The doctor and others struggled to give Mary Grace and injection and send her off to the hospital as a lunatic. But the wounding message of the unlikely prophet was delivered and Mrs. Turpin bore a nasty physical welt on her face, a kind of sacramental of the convicting message which accompanied having the book literally thrown at her, itself a visual pun.
Just as her gratitude to Jesus for not making her any one of “them” had repeatedly echoed and rattled in her soul, the words of Mary Grace stayed with her as if it were a mysterious ancient oracle.

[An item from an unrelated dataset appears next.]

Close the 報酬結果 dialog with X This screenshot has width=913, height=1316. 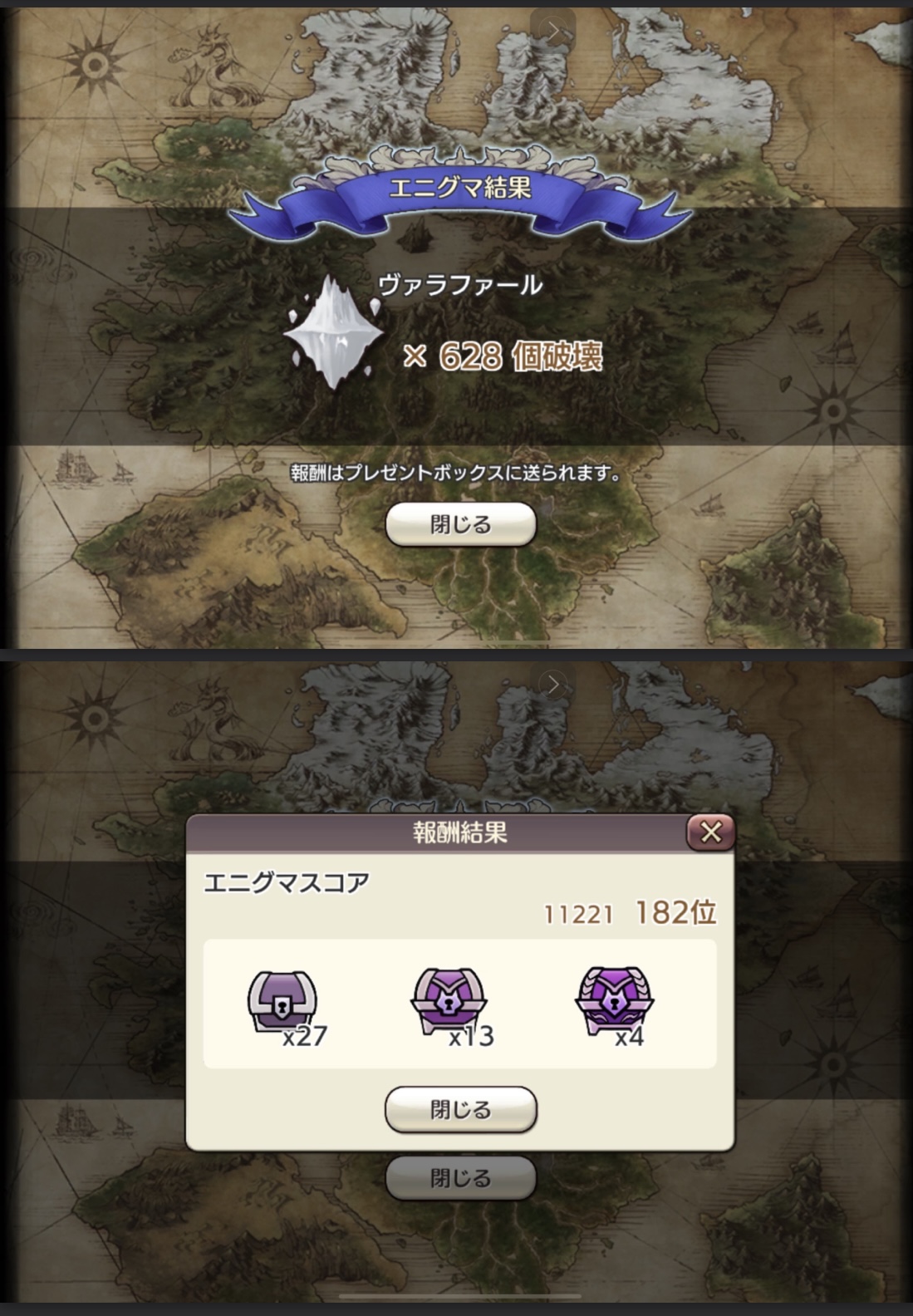710,832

Finally, in the last scene, Mrs. Turpin is washing down her hogs in the fading sunlight and erupts in a new prayer, no longer that of the Pharisee, but that of Job:
How am I a hog? She demanded. “Exactly how am I like them?… There was plenty of trash there. It didn’t have to be me. If you like trash better, go get yourself some. You could have made me trash. Or a nigger. If trash is what you wanted why didn’t you make me trash? … Or you could have made me a nigger. It’s too late for me to be a nigger,” she said with sarcasm, “But I could act like one”…”Go on”, she yelled, “call me a hog. Call me a hog again from hell. Put that bottom rail on the top and there’ll still be a top! … Who do you think you are?”

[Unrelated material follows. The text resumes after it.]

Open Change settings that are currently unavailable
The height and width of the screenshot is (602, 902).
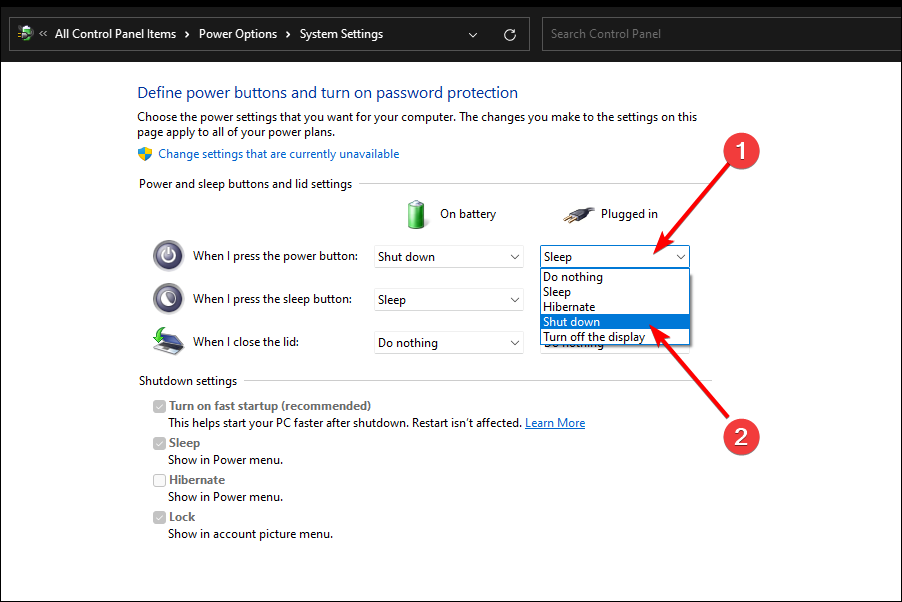point(278,154)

A tantrum without a glimmer of insight into her own need for contrition, without an inkling that she was in any way in the wrong. How can conversion happen with such a soul? Perhaps just another nudge …
A visionary light settled in her eyes. She saw the streak as a vast swinging bridge extending upward from the earth through a field of fire. Upon it a vast horde of souls were rumbling toward heaven. There were whole companies of white-trash, clean for the first time in their lives, and bands of black niggers in white robes, and battalions of freaks and lunatics shouting and clapping and leaping like frogs. And bringing up the end of the procession was a tribe of people whom she recognized at once as those who, like herself and Claud, had always had a little of everything and the God-given wit to use it right … They were marching behind the others with great dignity, accountable as they had always been for good order and common sense and respectable behavior. They alone were on key. Yet she could see by their shocked and altered faces that that even their virtues were being burned away…what she heard were the voices of the souls climbing upward in the starry field and shouting hallelujah.

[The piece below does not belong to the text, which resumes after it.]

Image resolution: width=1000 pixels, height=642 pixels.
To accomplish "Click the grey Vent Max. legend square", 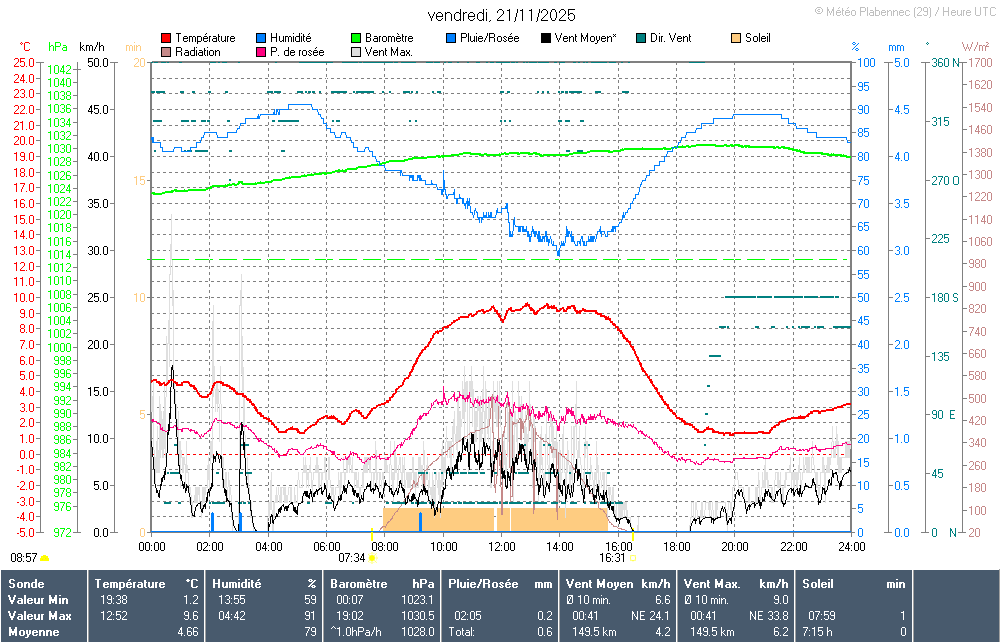I will [x=356, y=52].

The Lord’s revelations to Mrs. Turpin are manifold in this one momentary epiphany. One wonders if she will be able to absorb it all. The moiling and roiling jumble of classes she has tried so hard to separate will be in the end together, not in some gas oven, but in the fires of purgatory on the bridge between earth and heaven where virtues and vices will be equally burned away. Shame and pride will be no more. Clean and unclean, sane and lunatic, white and black, rich and poor, gentile and Jew, slave and free, woman and man will enter in a single throng, the last being first, the first being the last. Even Mrs. Turpin, if she is careful will have her place.
Suffering and violence have a clear and vivid place throughout Flannery’s fiction. It is perhaps here in this story that a connection can be made between the sufferings of this life and the sufferings of purgatory, each illuminating the other. Both her wounded face and the fires of purgatory bring her into an encounter with the Lord, one imperfectly, the other perfectly. It is the purification of pride that happens to her in the first wound that prepares her for the second. And it is in the sufferings of purgatory that her earlier sufferings can begin to make sense to her for the first time.